About OTIS Mock AIME 2024-2025

Mock AIME 2024-2025 is a collection of problems from the OTIS Mock AIME exams from 2024 and 2025. The problems were written by students from the Olympiad Training for Individual Study (OTIS) program. The OTIS Mock AIME is an annual 3-hour exam consisting of 15 problems whose answers are integers between 0 and 999. As the name suggests, it is an unofficial exam intended to emulate the American Invitational Mathematics Exam.

The dataset contains 45 problems from 3 exams:

These problems are harder than problems in MATH Level 5, but easier than the problems in FrontierMath.

Methodology

For Mock AIME, we recommend using the log viewer as the best way to understand the evaluation settings (e.g. click here for o3-mini-2025-01-31).

We use the following prompt:

Please solve this AIME problem step by step.
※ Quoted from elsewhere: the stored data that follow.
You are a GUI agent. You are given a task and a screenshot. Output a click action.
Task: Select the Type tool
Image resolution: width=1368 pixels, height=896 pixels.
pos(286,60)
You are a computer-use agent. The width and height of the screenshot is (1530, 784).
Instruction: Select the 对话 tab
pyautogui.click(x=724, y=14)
The answer is an integer ranging from 000 to 999, inclusive.

{question}

Remember to show your work clearly and end with ‘ANSWER: X’ where X is your final numerical answer.

For the 3 questions among 45 which contain an image, we did not include the image as part of the input (this way all models are exposed to the same input, including those who don’t support images). However, we do include the TikZ or Asymptote code that generates the image as part of the input.
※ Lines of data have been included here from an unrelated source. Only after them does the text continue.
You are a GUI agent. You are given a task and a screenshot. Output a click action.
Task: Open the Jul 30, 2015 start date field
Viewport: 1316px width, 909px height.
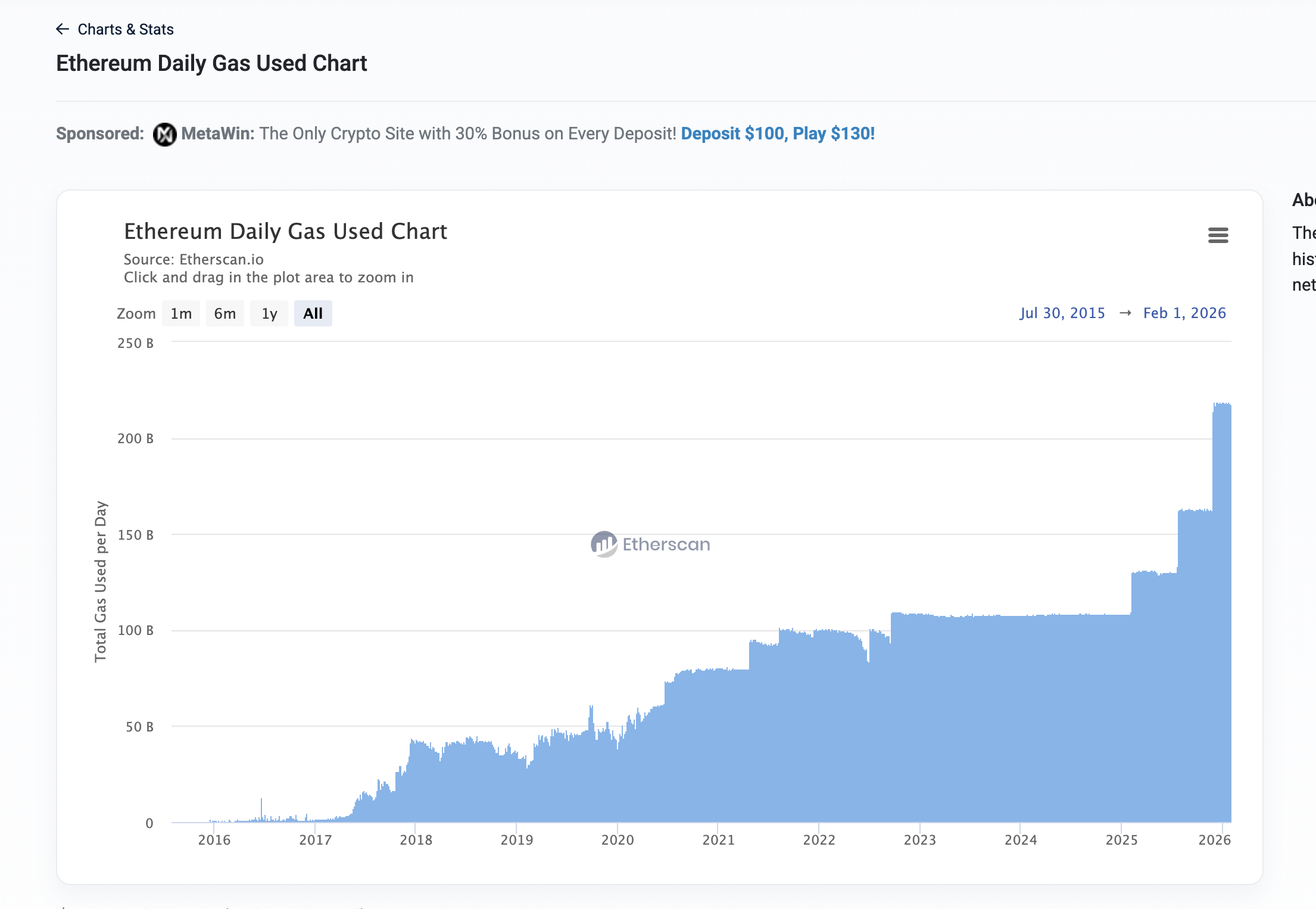pos(1062,313)
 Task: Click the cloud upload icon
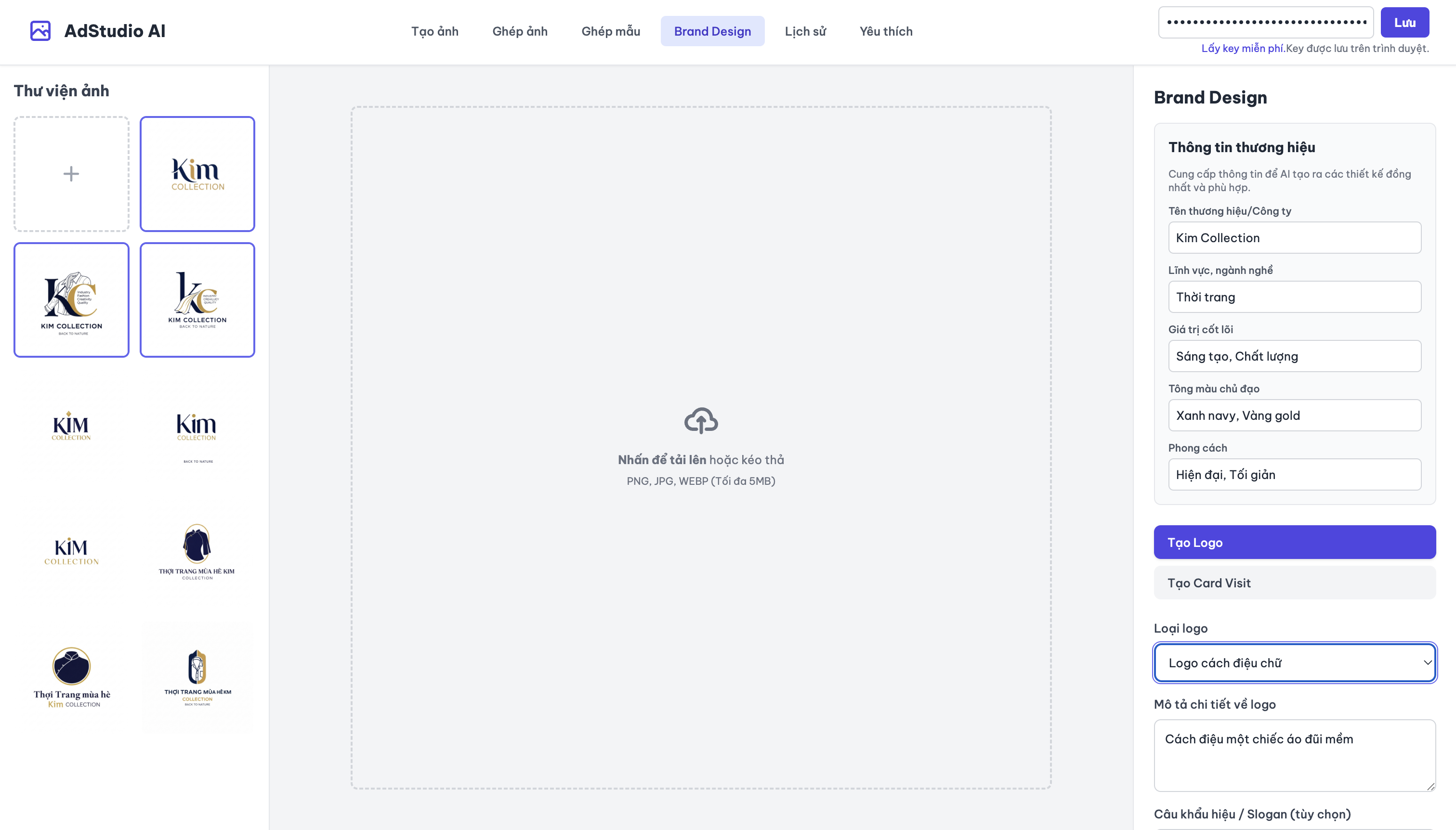pyautogui.click(x=701, y=421)
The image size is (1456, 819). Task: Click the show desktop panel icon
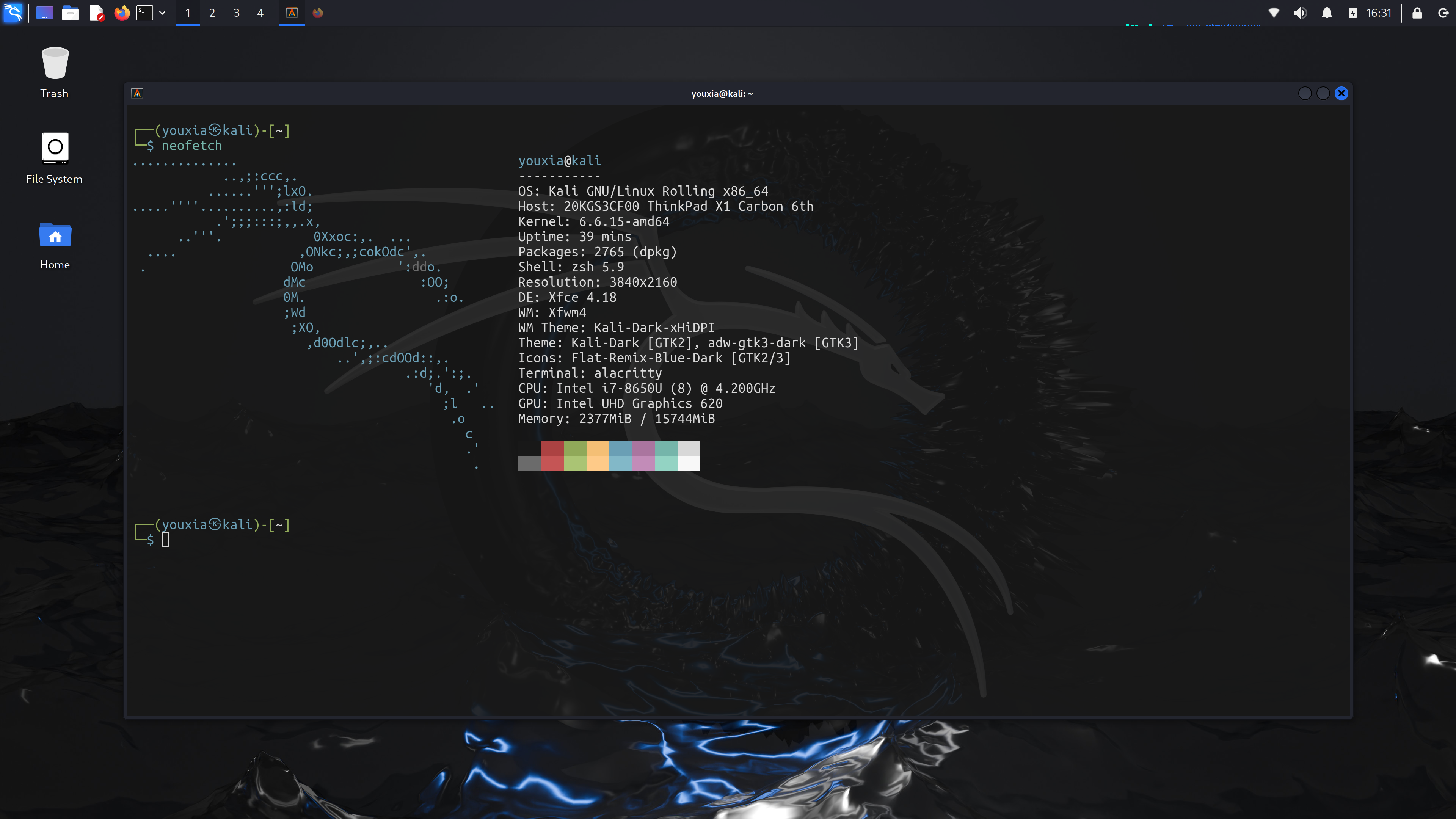tap(45, 13)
We use a model-based scorer that looks at the model’s submission and the true answer (which must be an integer between 0 and 999 inclusive), and returns whether the model’s final answer is correct. The model can still receive points for the question if its answer is not of the form “ANSWER: $ANSWER”, as long as the scorer model accepts it.

Grok 4

For grok-4-0709, we experienced timeouts and network errors using the API in July 2025.

As a result, as of July 2025, we evaluated Grok 4 using specific scoring rules:

FrontierMath-2025-02-28-Private was evaluated using our standard settings. The record ID is gda5UeWrA8HcbDCRuLJ56H. We used the streaming API. 1/290 was not scored due to the server not sending any response. (We allow up to 1% of samples to fail without being scored).

For OTIS Mock AIME 2024-2025, GPQA diamond, and FrontierMath-Tier-4-2025-07-01-Private, we used a maximum output length per request of 128,000 tokens (default is no maximum), as recommended by xAI. If any requests failed due to network errors or timeouts, we moved the corresponding sample directly to the scoring phase of the evaluation (which generally causes it be be marked as incorrect). This was due to the highly time-sensitive nature of the evaluations.

Benchmark Accuracy Samples with API errors Run ID
OTIS Mock AIME 2024-2025 84% (±5%) 4 out of 45*8=360 (1%) cvTPRDCM38zSTn9Y3MUb9d
GPQA diamond 87% (±2%) 7 out of 198 × 8 = 1584 (0.4%) A85Zfq2qguE4X9xXBweBHP
FrontierMath-Tier-4-2025-07-01-Private 2% (±2%) 8 out of 48 (16%) QxtNUmV2L34UyrySmBLTbv

xAI compensated us for this evaluation and provided compute credits. We signed no NDA and maintained complete editorial independence: we publish all results regardless of performance.